WRITTEN EXERCISE: Reproduce the stretch from the line containing "Click the browser back arrow button" through the end of the records, switching "browser" to "window" and changing nothing else. Leave the pictures out.

TASK DATA:
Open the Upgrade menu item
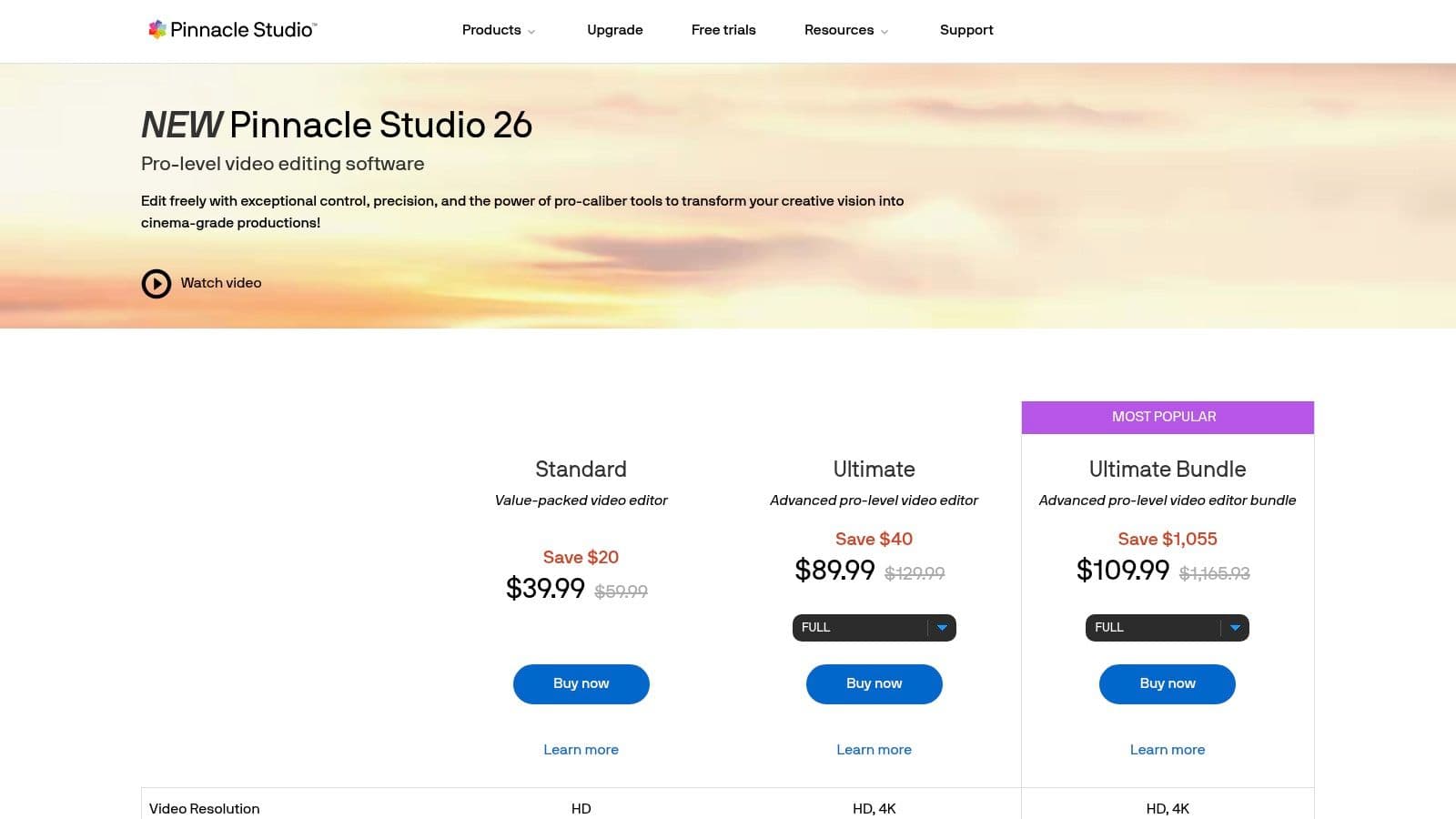1456x819 pixels. (x=615, y=30)
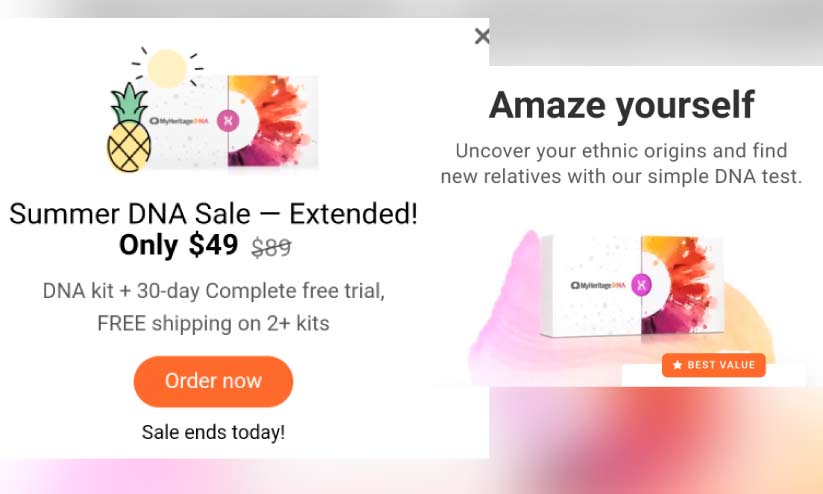Click the DNA helix circle on right kit box
Screen dimensions: 823x494
(x=641, y=285)

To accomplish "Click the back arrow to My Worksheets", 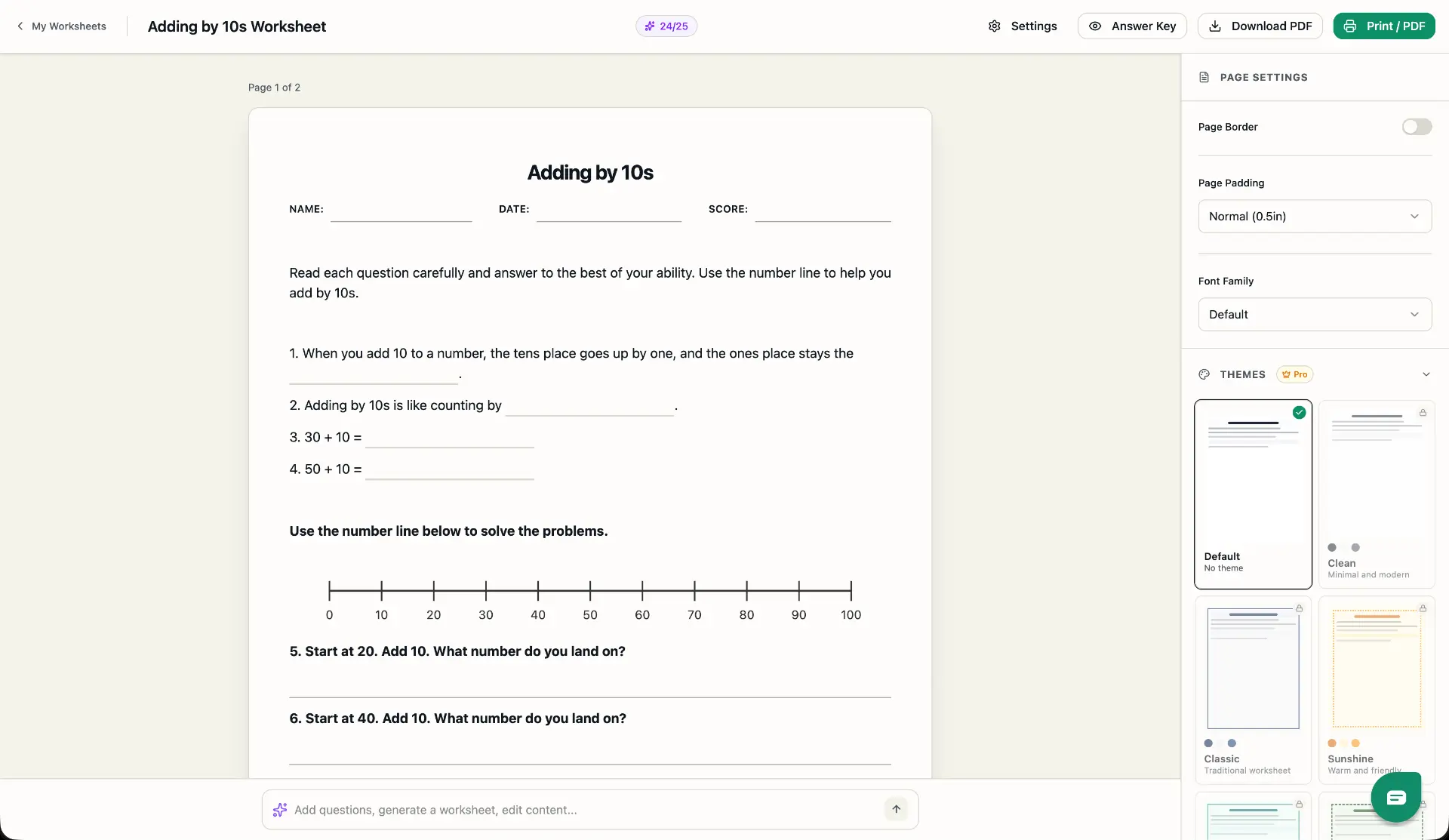I will coord(20,26).
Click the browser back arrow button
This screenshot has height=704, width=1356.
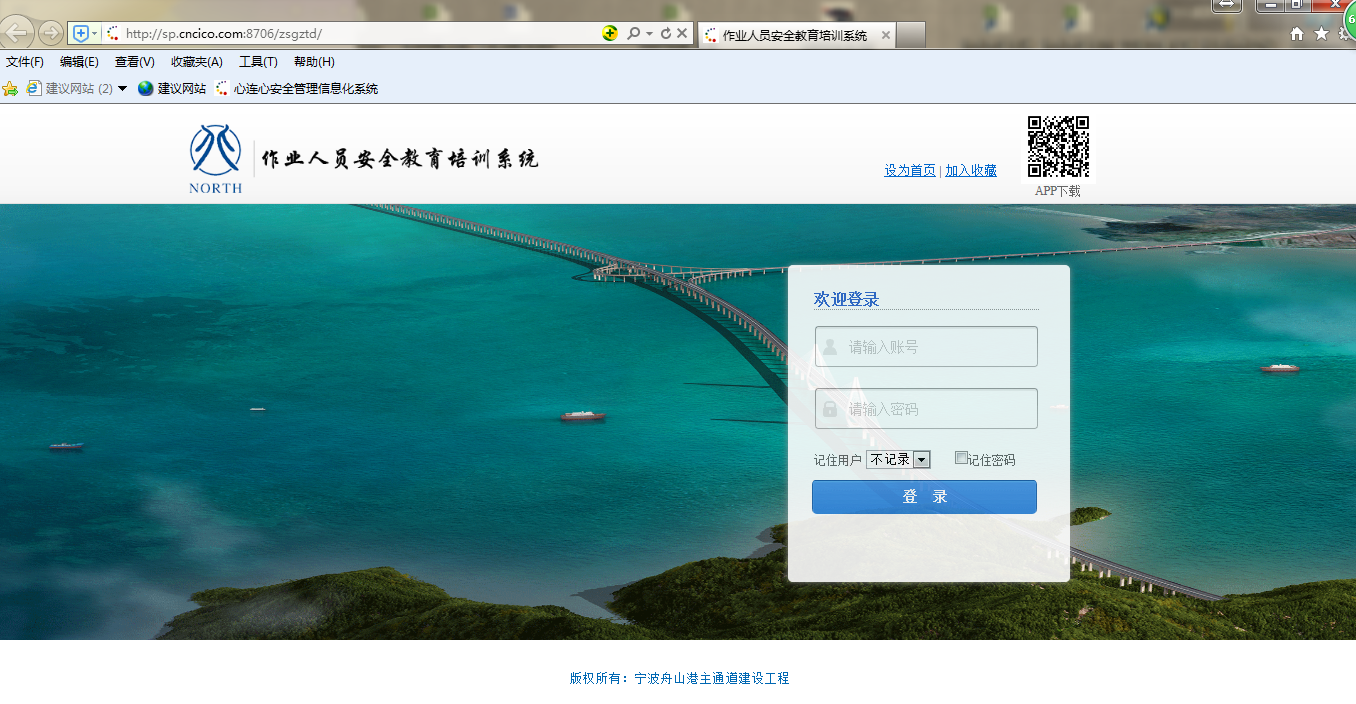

SOLUTION TO THIS EXERCISE:
Click the window back arrow button
This screenshot has height=704, width=1356.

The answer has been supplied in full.